On Albany’s Final Day, LGBTQ Movement, Drama

On Albany’s Final Day, LGBTQ Movement, Drama|On Albany’s Final Day, LGBTQ Movement, Drama
DONNA ACETO|GAY CITY NEW FILE PHOTO

State lawmakers passed multiple LGBTQ-related bills in the final hours of the legislative session on June 19, but a contentious piece of legislation legalizing gestational surrogacy appeared to stall in the lower chamber and the status of a separate measure aimed at protecting transgender women was unclear as of press time.

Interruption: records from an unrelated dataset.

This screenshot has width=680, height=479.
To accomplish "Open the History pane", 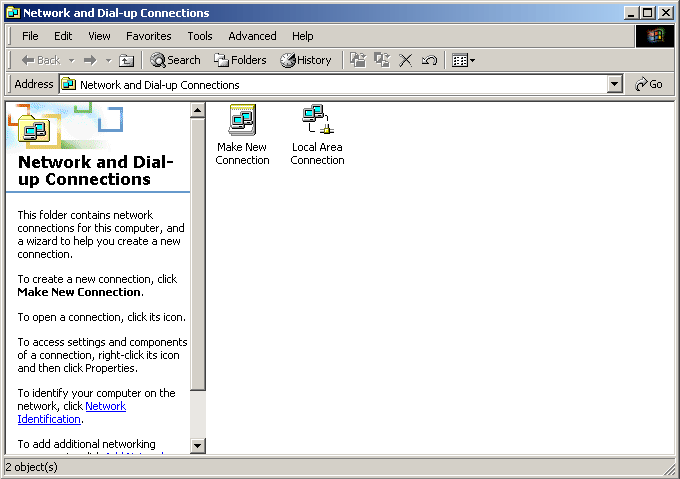I will (306, 60).
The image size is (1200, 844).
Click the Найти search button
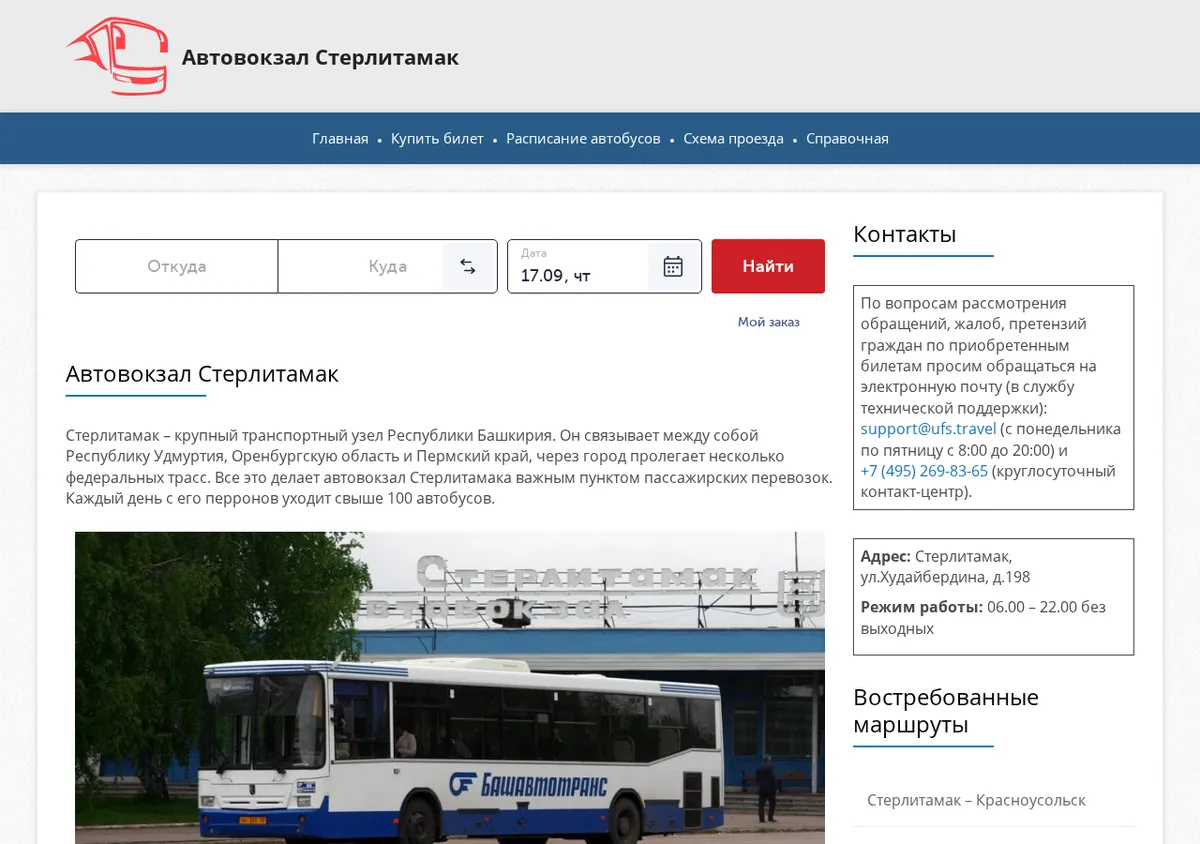point(768,266)
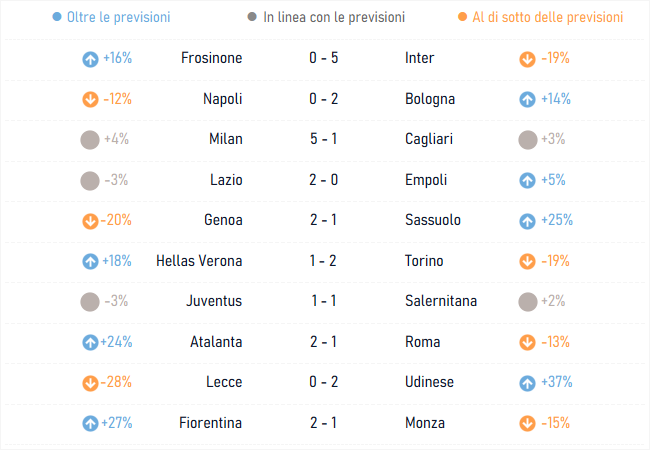Click Fiorentina's +27% percentage value
The image size is (650, 450).
click(116, 423)
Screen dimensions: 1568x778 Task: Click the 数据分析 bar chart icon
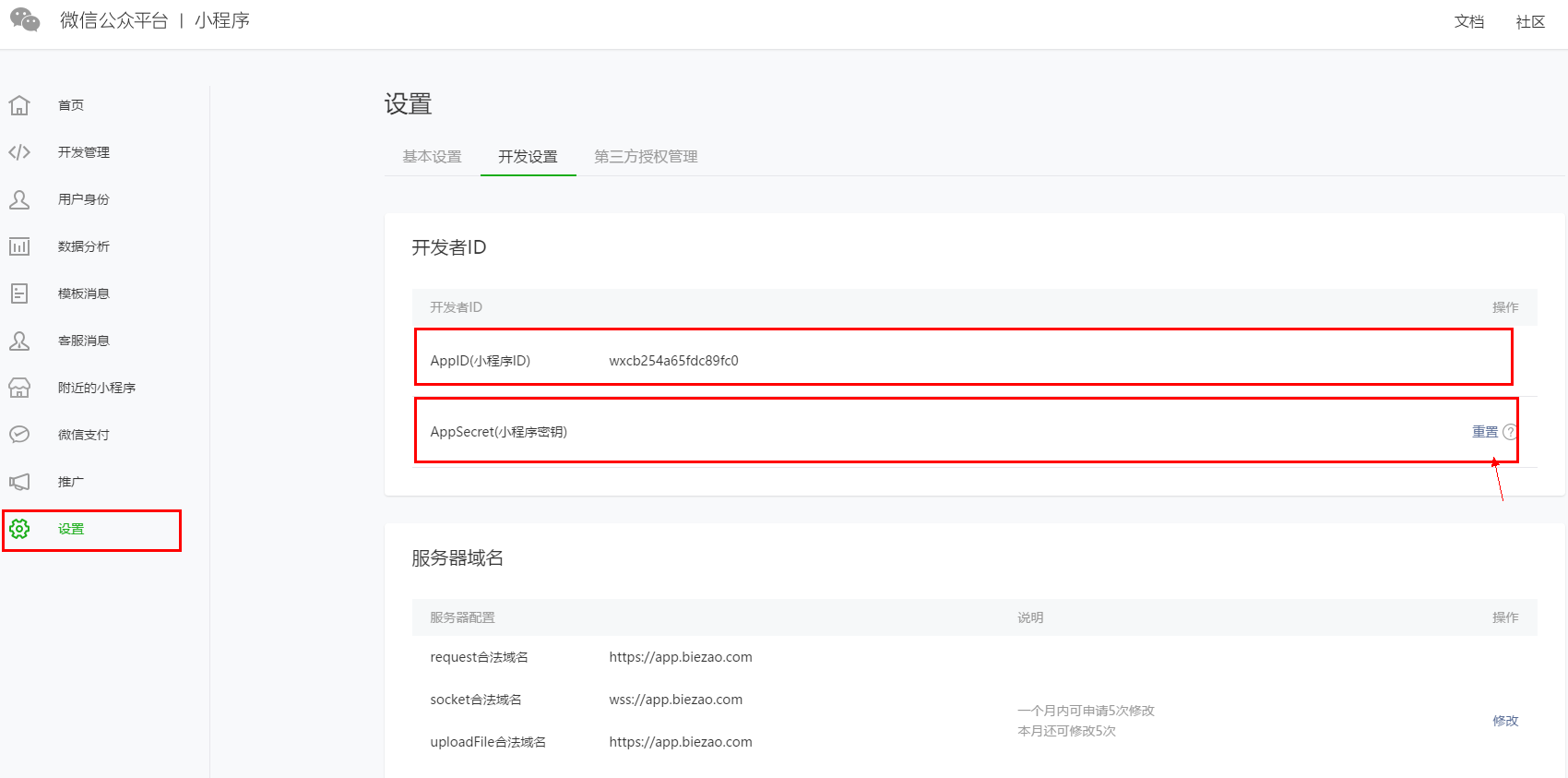pyautogui.click(x=19, y=246)
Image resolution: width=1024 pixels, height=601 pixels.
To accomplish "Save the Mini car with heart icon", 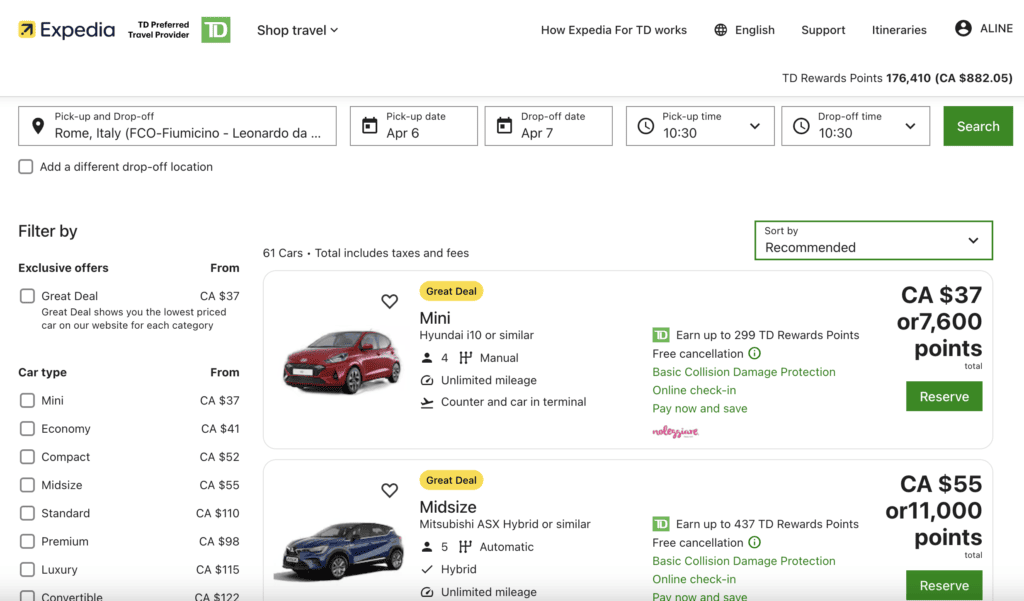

Both houses most notably passed a law banning the use of so-called gay and trans panic defense, which will prevent defendants from using a victim’s sexual orientation or gender identity as a mitigating factor in committing a violent crime. Meanwhile, the State Legislature also restored state benefits for service members who were discharged from the military under Don’t Ask, Don’t Tell and passed a law stipulating that survivors of sexual assault receive access to Post-Exposure Prophylaxis (PEP) to prevent HIV infection.

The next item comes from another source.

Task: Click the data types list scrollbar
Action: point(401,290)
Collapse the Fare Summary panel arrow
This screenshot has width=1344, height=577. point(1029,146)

Those bills were already expected to pass, but the more controversial gestational surrogacy bill faltered in the Assembly amid reservations voiced most audibly by out lesbian Assemblymember Deborah Glick of Manhattan. The lawmaker, who has been in office since 1991, told the New York Times that gestational surrogacy is “pregnancy for a fee, and I find that commodification of women troubling.”

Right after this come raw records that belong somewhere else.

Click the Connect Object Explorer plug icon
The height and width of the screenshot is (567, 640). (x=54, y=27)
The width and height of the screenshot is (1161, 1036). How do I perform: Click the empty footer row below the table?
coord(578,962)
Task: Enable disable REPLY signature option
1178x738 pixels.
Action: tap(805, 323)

It remained unclear whether lawmakers would approve a bill to repeal the loitering for the purposes of prostitution law — which disproportionately affects transgender women of color — before departing Albany. The push to repeal the loitering law, dubbed “walking while trans,” has been led by DecrimNY and legislators including out gay State Senator Brad Hoylman of Manhattan, Senators Jessica Ramos and Julia Salazar of Queens and Brooklyn, respectively, and Manhattan Assemblymembers Dick Gottfried and Dan Quart.

The wider movement to decriminalize sex work gained considerable momentum locally in the months since DecrimNY formed earlier this year, but advocates appeared to be running out of time to repeal the loitering law this session.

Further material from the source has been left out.